Estamos mal de políticas. As políticas públicas foram substituídas por programas, que seguem uma sequência uniforme, previsível, inexorável e fadada ao fracasso. Primeiro acertam-se as ideias, sempre dentro de casa. Em seguida abre-se um “debate amplo”, devidamente controlado pelo aparelho que tomou conta do estado. Eventuais divergências são contornadas pela pressão política, econômica e, mais comumente, pela cooptação. O mecanismo de repasse de recursos do Plano de Desenvolvimento da Educação (PDE) elaborado por Estados e municípios para refletir suas prioridades, que foi criado para substituir o “balcão” de favores, tornou- se objeto de vendas cruzadas capazes fazer o CADE cair de costas: para receber recursos previstos no seu plano, o cliente precisa “levar” sua cota de creches ou ônibus escolares ou adotar o programa tal ou qual. Por exemplo, o Governo Federal se gaba que um de seus programas foi pactuado por mais de 5.500 municípios. Mas se esquece de informar a que custo foi conseguido esse “pacto”. Enquanto a lei de licitações cria dificuldades, o governo “vende” facilidades para comprar ônibus escolares que custam 3 vezes mais caro do que nos países desenvolvidos ou camisetas escolares com chips para entrar em escolas que sequer possuem portões. Estima-se que dos mais de 60 bilhões de recursos repassados pelo governo federal para Estados e municípios menos de 10 bilhões seguem via Fundeb. A maioria acabam sendo recursos repassados de forma discricionária.

O caso do Mais Educação ilustra muitas dessas mazelas que o Brasil quer e precisa mudar. Ele constitui a epítome da descaracterização do pacto federativo. Trata- se de um programa criado para estimular a oferta de educação integral. O termo já é ambíguo: nem é escola em tempo integral, nem ensino em tempo integral. É algo indefinido. Ao invés de estabelecer políticas – que num caso desses precisaria de um horizonte de pelo menos 10 a 15 anos – tudo se faz na correria: é pra ontem, há metas a cumprir, cotas a preencher. Ao invés de estimular as redes de ensino a desenvolverem políticas sustentáveis, o governo federal vai diretamente às escolas e oferece a elas incentivos para fazerem seus “puxadinhos”, para o que recebem uns trocados. E depois de se acertarem com o MEC, sem consultar as suas Secretarias, as escolas vão procurá-las para prover recursos para transportar alunos, dar-lhes almoço, espaço físico e todo o resto.

A educação está mal porque não começou a mudar. Uma reforma da educação requer um consenso mínimo da sociedade a respeito do que seja a Escola. Disciplina, autoridade, mérito e meritocracia são conceitos essenciais para o entendimento da escola. Essa Escola é para servir à sociedade e promover a equidade via esforço, e não para servir aos interesses de grupos específicos. No Brasil perdermos essa ideia.

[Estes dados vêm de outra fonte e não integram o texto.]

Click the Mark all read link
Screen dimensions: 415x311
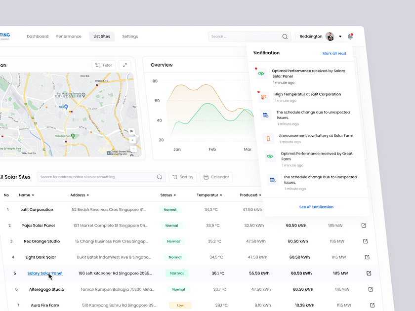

A escola serve para tudo e ao mesmo tempo não serve para nada, e serve pouco para o que deveria servir, que é ensinar bem. Não temos currículo, porque no espaço permitido para o “debate” não se podia falar em disciplinas. Até poucos meses atrás era engraçadinho e politicamente correto ser contra a ideia de ter currículo e quem falasse em disciplinas era execrado. Se não temos disciplinas, não temos autoridade – pois essa se funda no domínio do conteúdo. E por aí vai. A partir de um entendimento mínimo do que seja escola se inicia um projeto de educação, com base em uma cultura da educação e uma cultura da escola. É desse rescaldo que surgem as primeiras instituições, que devem estar voltadas para o desenvolvimento do magistério: criar carreiras atrativas para atrair e manter jovens talentosos para serem professores. O Brasil ainda não deu esse passo – em nenhum nível federativo.

A sociedade brasileira quer mudança. A educação precisa de mudanças. O governo federal pode ter um papel importante nesse processo. Está na hora de eleger quem for mais capaz de iniciá-lo.